The preview promises a barrage of spirits, souls, demons, ghosts, entities, apparitions, shadows, beings, devils, poltergeists, wraiths, and spectres, in that order. But it's not clear to what extent the film will grapple with the scariest part of the Winchester Mystery House legacy: the blood money that funded it.

Sarah Winchester was the widow of William Wirt Winchester, who served as treasurer of the Winchester Repeating Arms Company until his death in 1881. This firearms manufacturer was among the first enterprises to mass-produce rifles with the capacity to fire multiple rounds between reloads. The popular Winchester Model 1873 rifle gained a reputation as the "gun that won the West" because it was frequently used by foreign settlers and Native Americans during the American Indian wars.
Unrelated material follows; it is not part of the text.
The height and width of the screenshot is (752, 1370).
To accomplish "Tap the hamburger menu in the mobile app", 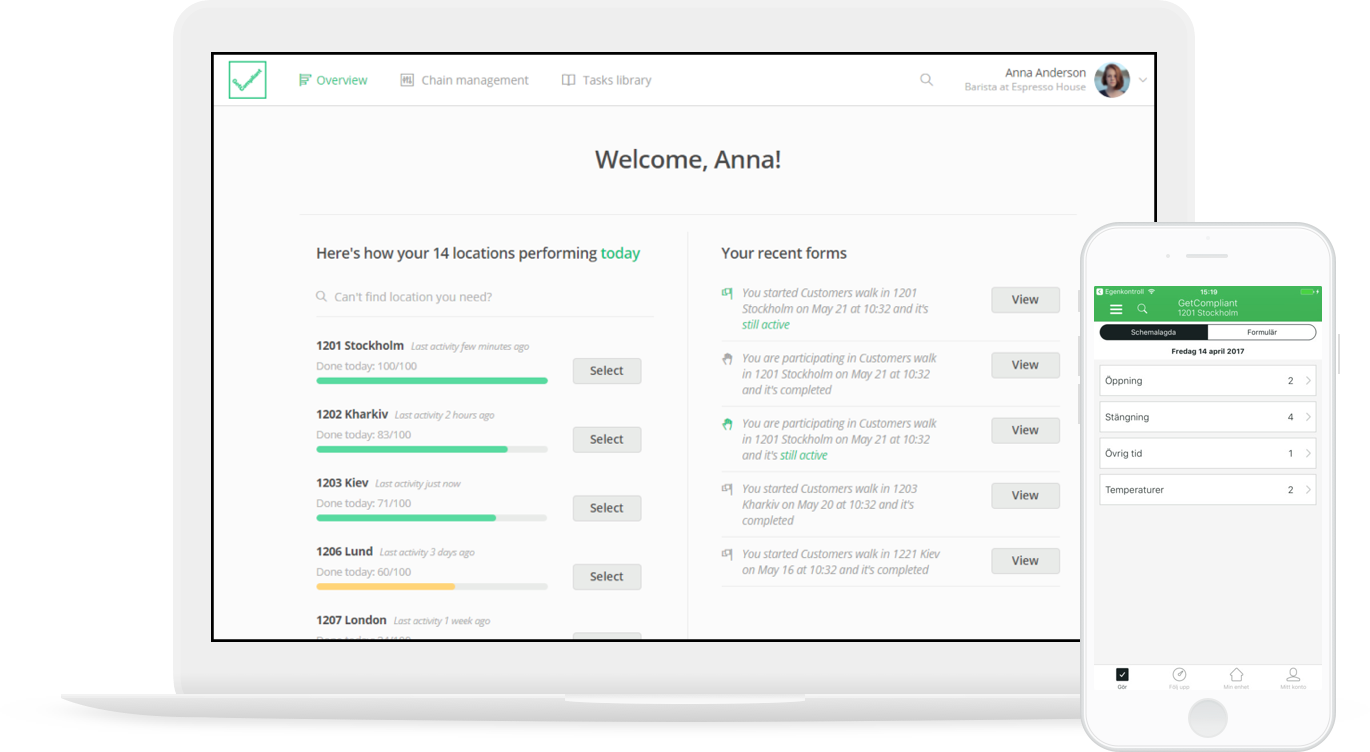I will (x=1116, y=309).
With over 720,000 rifles produced between 1873 and 1916, the sheer ubiquity of Winchester rifles had a profound impact on American history. Not only did this family company help to foster the zealous gun culture endemic to the United States, it resulted in untold numbers of deaths.

This human toll weighed heavily on Sarah Winchester, or so the story goes. After her husband died, she inherited his $20 million estate (worth nearly half a billion dollars today, adjusting for inflation). She used this vast fortune to commission the infamous mansion that bears her dynasty's name.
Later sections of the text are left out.